A Nation like No Other
Why American Exceptionalism Matters
“Belief in American Exceptionalism leads inexorably to a smaller, more effective, accountable, and limited government. The American revolutionaries did not shed their blood for the welfare state; nor did they aim to replace the arbitrary rule of King George and his ‘multitude of New Offices’ and ‘swarms of Officers,’ as stated in the Declaration of Independence, with their own oppressive bureaucracy. Instead, they fought for individual liberty—and that made America an exception among all other nations.”
—from the introduction
It’s become fashionable among the liberal elite to downplay, deride, even deny America’s greatness.

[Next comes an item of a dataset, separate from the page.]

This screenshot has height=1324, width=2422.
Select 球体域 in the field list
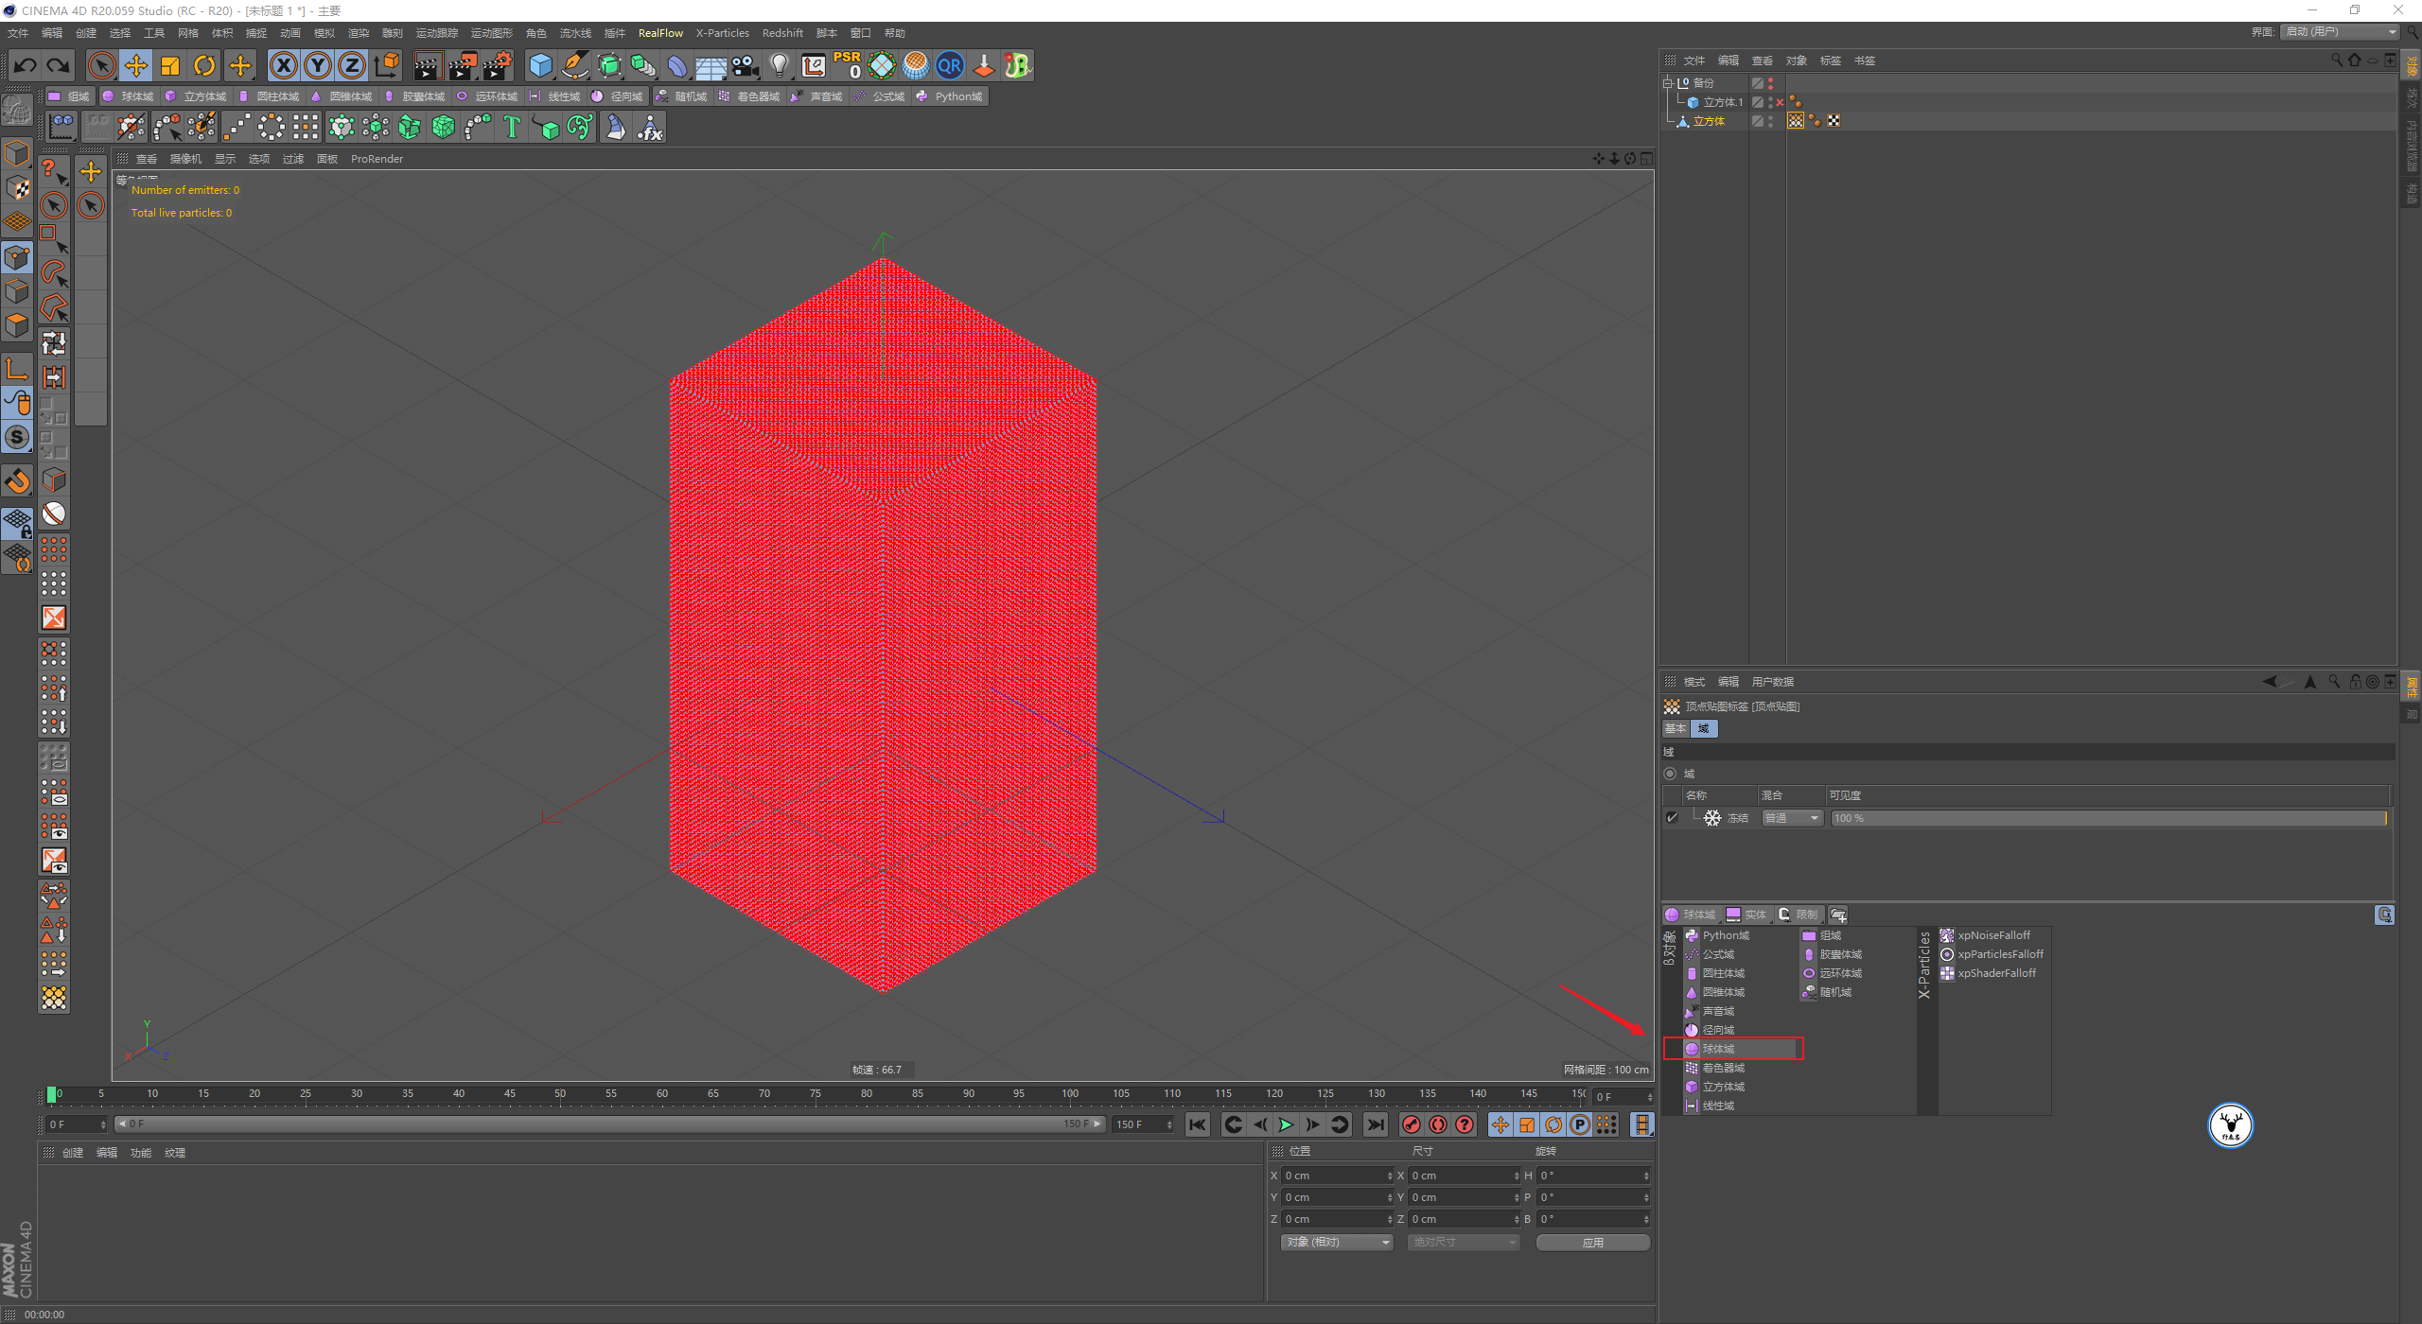click(x=1718, y=1049)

The political correctness police insist that America is hated around the world for being too big, too powerful, too rich, too successful, too loud, too intrusive. And besides, it’s not nice to brag.
They are completely missing the point.
America’s greatness, America’s exceptional greatness, is not based on the fact that we are the most powerful, most prosperous—and most generous—nation on earth. Rather, those things are the result of American Exceptionalism.

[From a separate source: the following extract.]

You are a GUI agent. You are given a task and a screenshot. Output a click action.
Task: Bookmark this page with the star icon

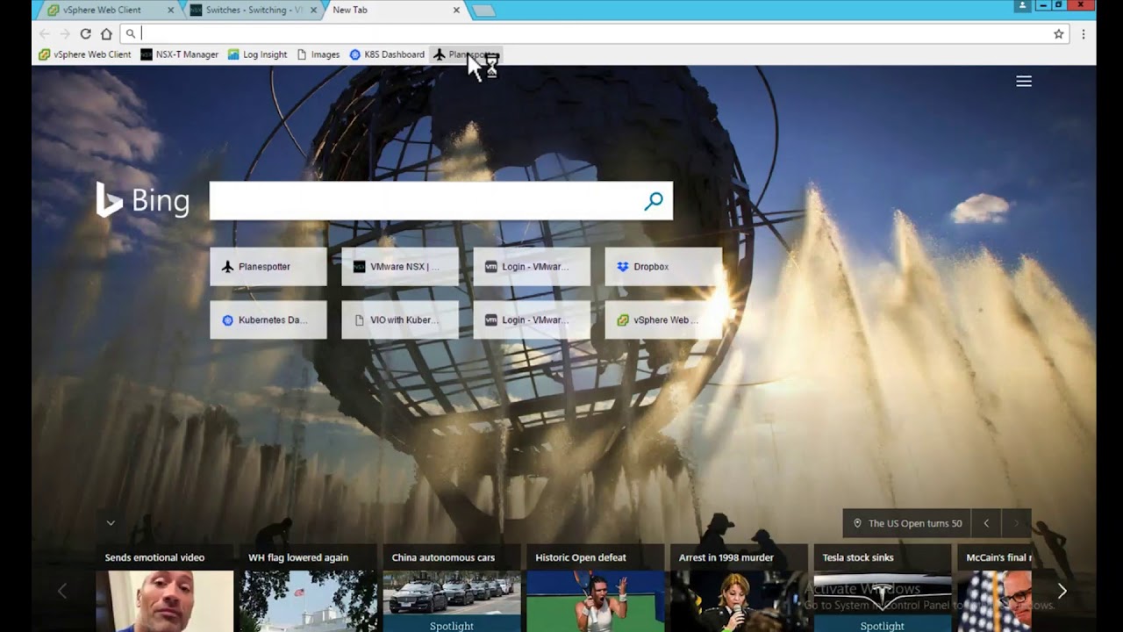1058,33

To understand American Exceptionalism, as Newt Gingrich passionately argues in A Nation like No Other, one must understand our unique birth as a nation. American Exceptionalism is found in the simple yet utterly remarkable principles expressed in the Declaration of Independence, “that all men are created equal, that they are endowed by their Creator with certain unalienable rights, that among these are life, liberty, and the pursuit of happiness.”
Our nation is exceptional, continues Newt, because we—unlike any nation before or since—are united by the belief and the promise that no king, no government, no ruling class has the power to infringe upon the rights of the individual. And when such a government attempts to do so, we will vigorously reject them.
Sadly, many politicians and leaders today have forgotten our sacred commitment to these ideals. Our government has strayed alarmingly far from the scope of limited powers framed by our Founders. Meanwhile, the liberal media seek out, and sometimes create, stories intended to portray America as a bully and a thief. Even our own president seems clueless, assuring us that yes, yes, he believes in American exceptionalism, just like the Greeks believe in Greek exceptionalism and the British in British exceptionalism.
But American Exceptionalism is not about cheerleading for the home team. It’s about recognizing and honoring the history-making, world-changing ideals our Founding Fathers enshrined to make this a nation of the people, by the people, for the people. And, as Lincoln warned, we must rededicate ourselves to those principles, lest our truly exceptional nation perish from this earth.